*Exercise aim*:
What is needed is an exact copy of the lines from the line holding "Image resolution: width=1600" through the end of the material, with no other lines and no pictures.

*Material supplied*:
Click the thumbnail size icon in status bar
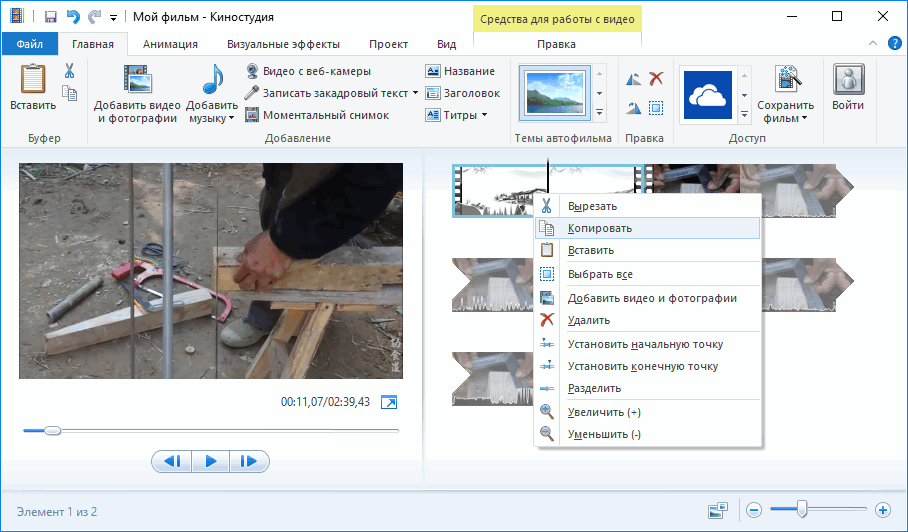Viewport: 908px width, 532px height. tap(717, 511)
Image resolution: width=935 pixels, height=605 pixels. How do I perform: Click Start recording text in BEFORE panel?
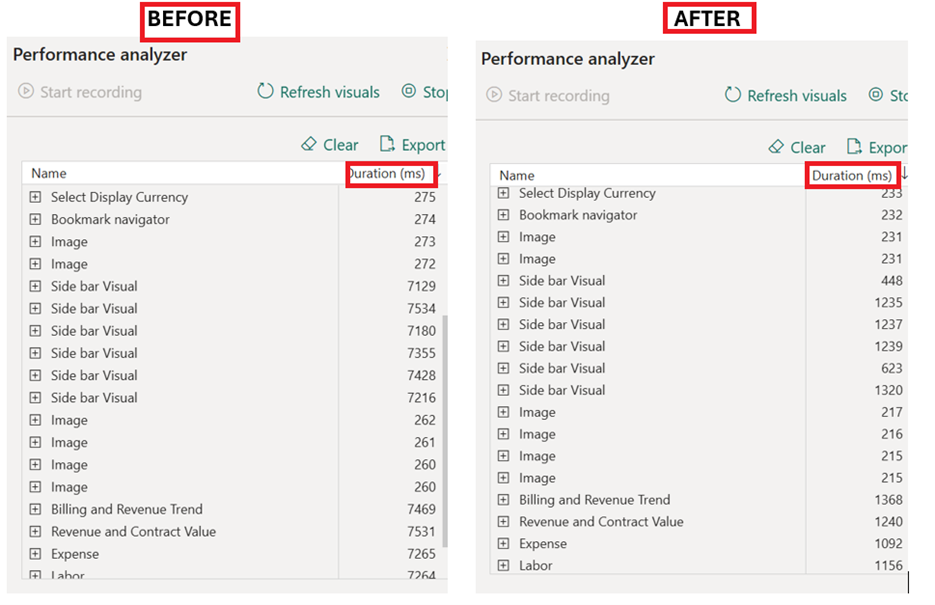91,92
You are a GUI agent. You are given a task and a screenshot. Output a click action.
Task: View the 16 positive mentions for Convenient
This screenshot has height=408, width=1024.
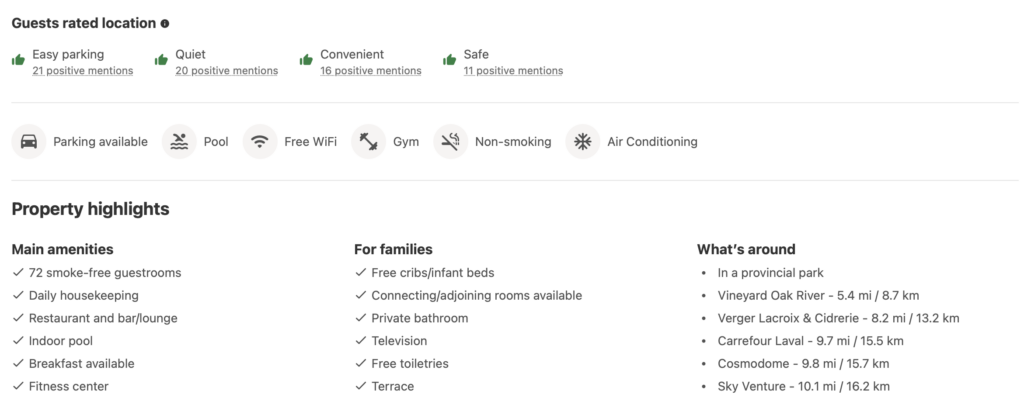(x=370, y=71)
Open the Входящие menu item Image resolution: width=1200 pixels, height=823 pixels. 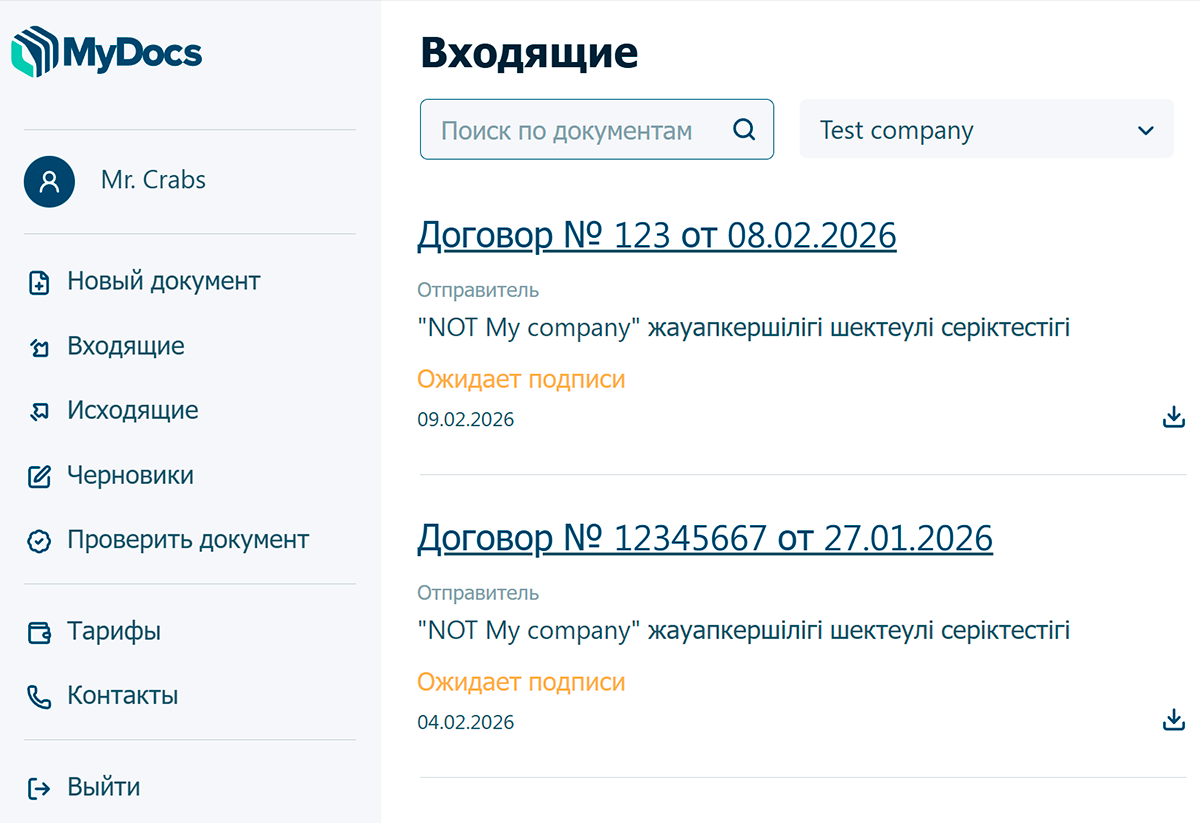(125, 347)
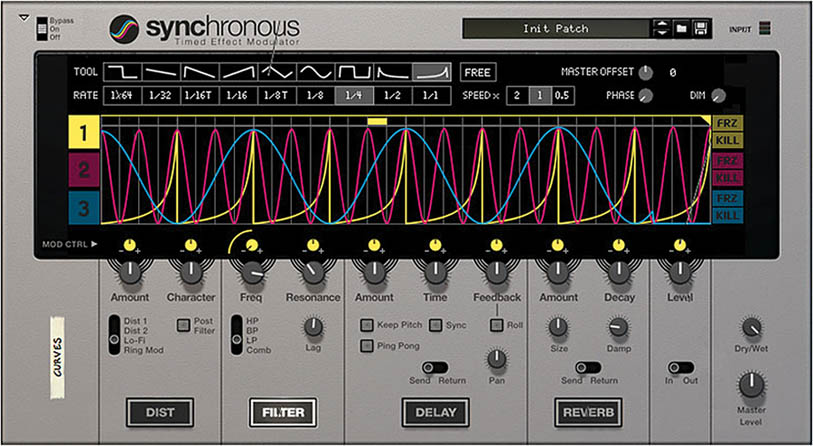Select the triangle wave tool shape
The image size is (813, 446).
click(278, 73)
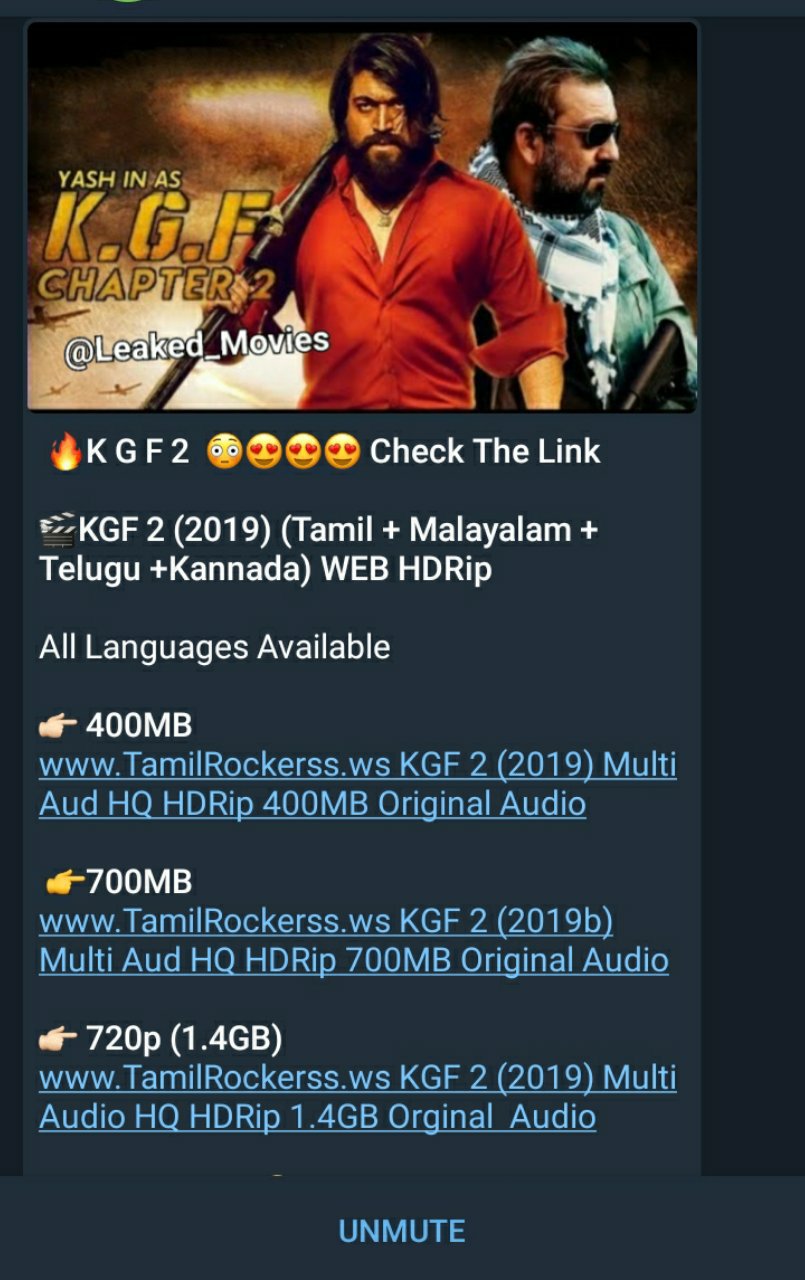Open the TamilRockerss 700MB Original Audio link
The height and width of the screenshot is (1280, 805).
point(354,940)
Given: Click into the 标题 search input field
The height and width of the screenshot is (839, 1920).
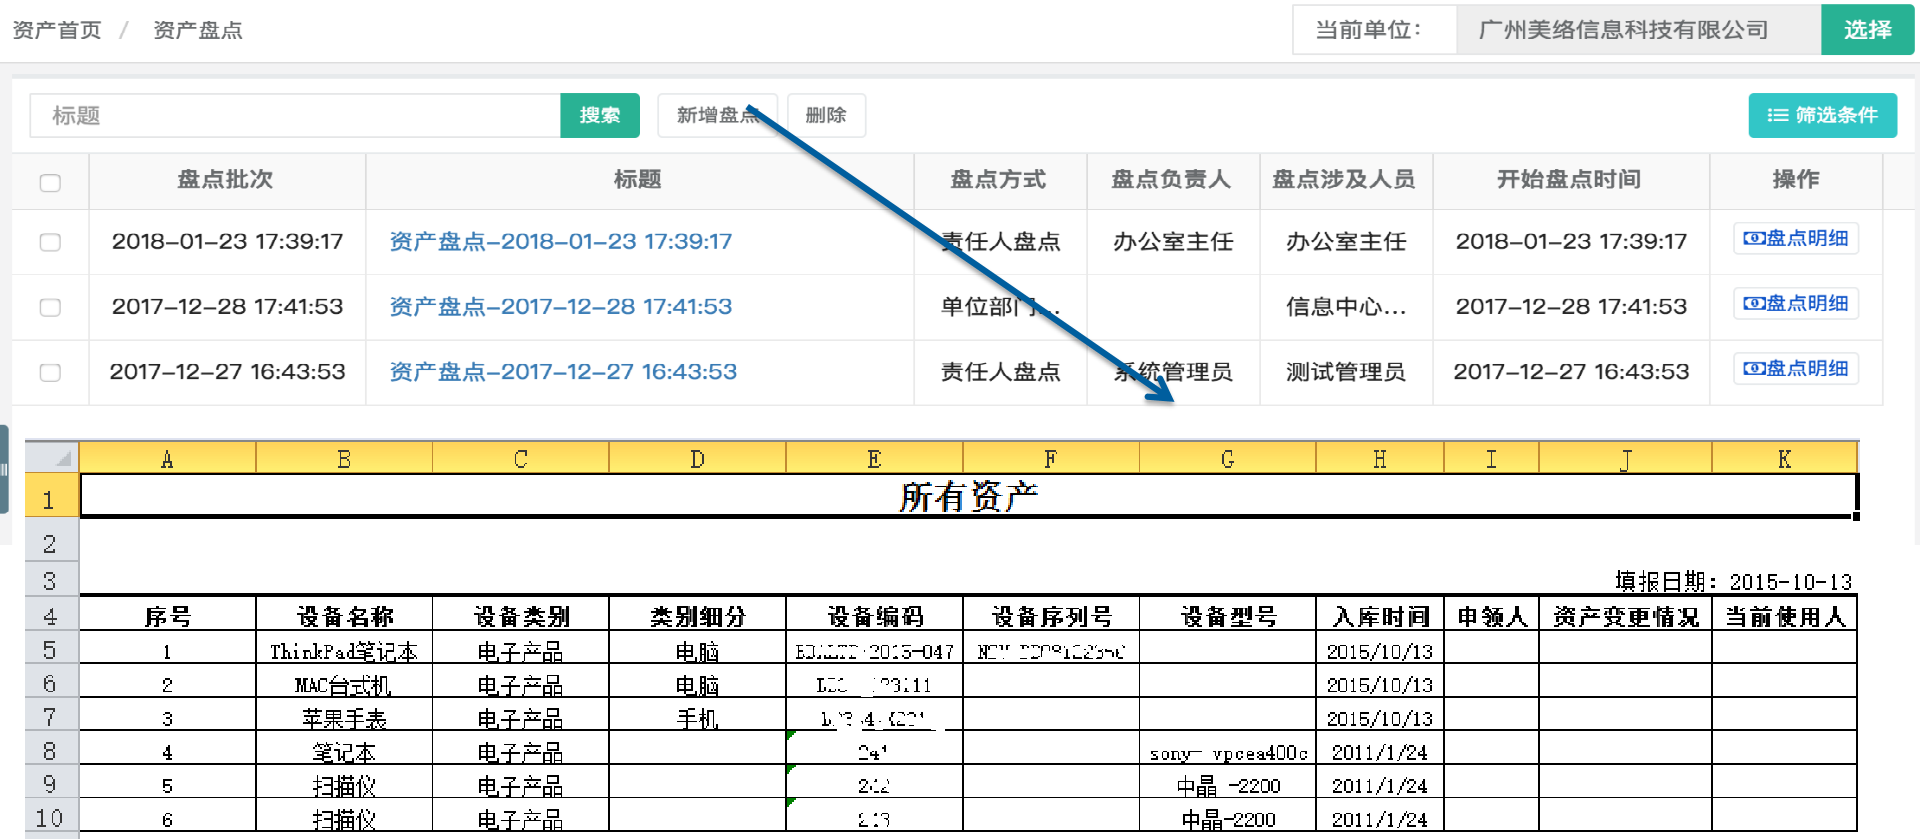Looking at the screenshot, I should click(x=295, y=116).
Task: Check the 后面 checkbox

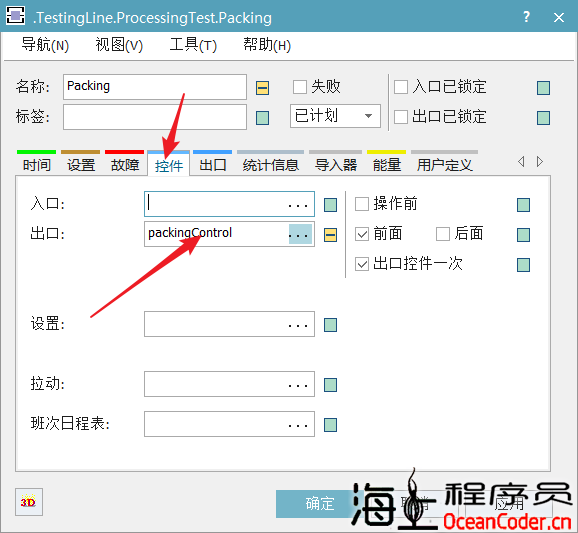Action: tap(443, 234)
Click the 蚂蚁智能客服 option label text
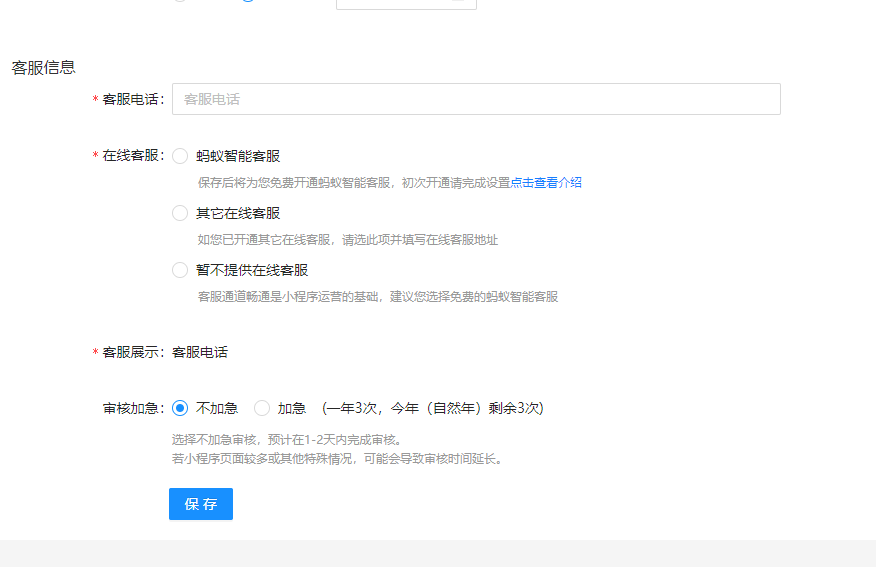Viewport: 876px width, 567px height. click(x=238, y=156)
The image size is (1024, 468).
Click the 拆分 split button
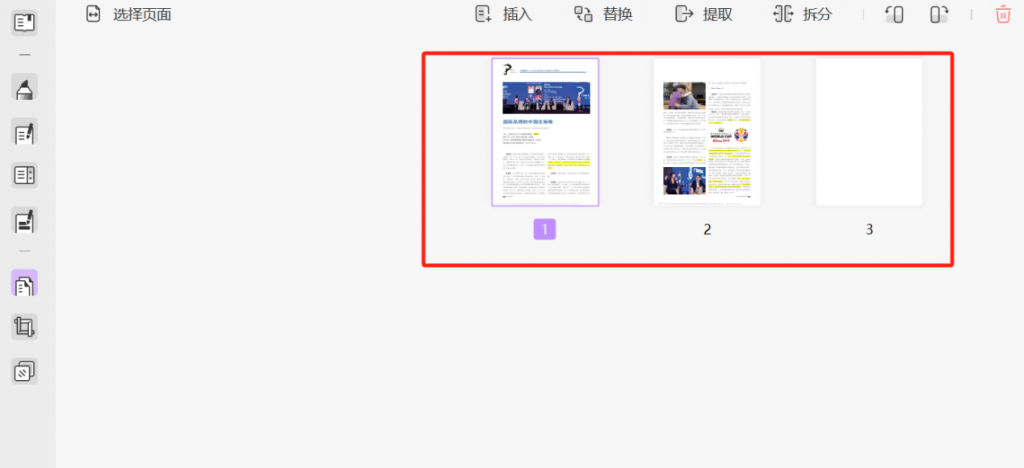pyautogui.click(x=803, y=14)
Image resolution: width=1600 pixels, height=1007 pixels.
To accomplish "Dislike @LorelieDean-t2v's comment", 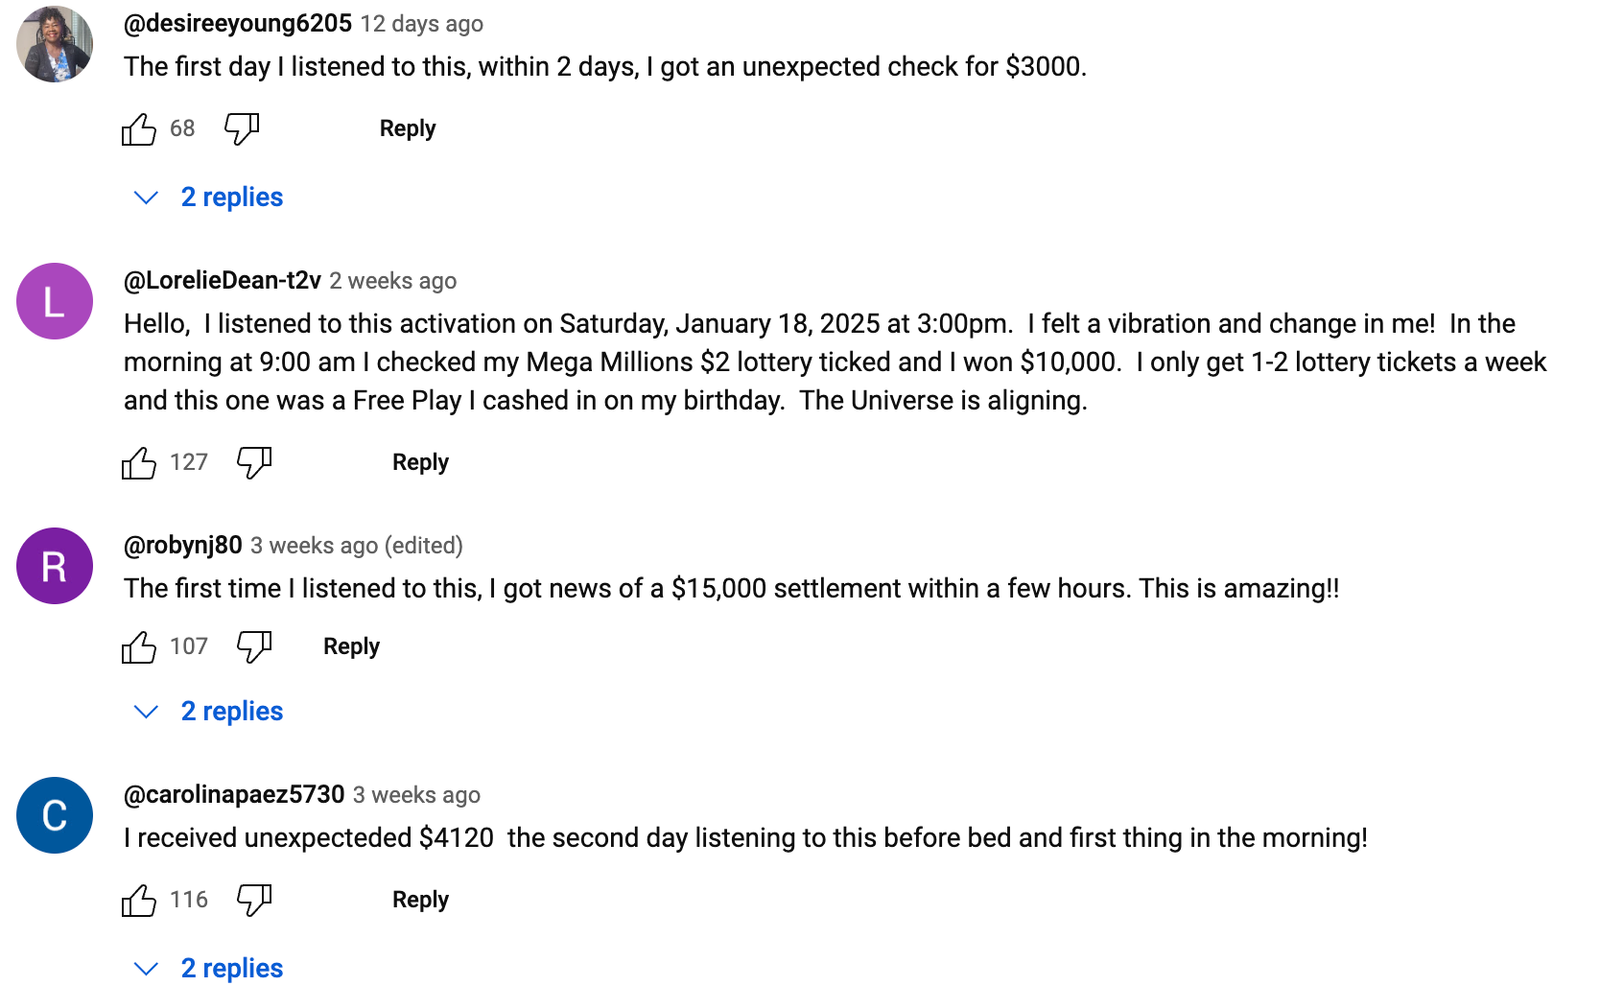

*Task output*:
Image resolution: width=1600 pixels, height=1007 pixels.
To accomplish "Dislike @LorelieDean-t2v's comment", 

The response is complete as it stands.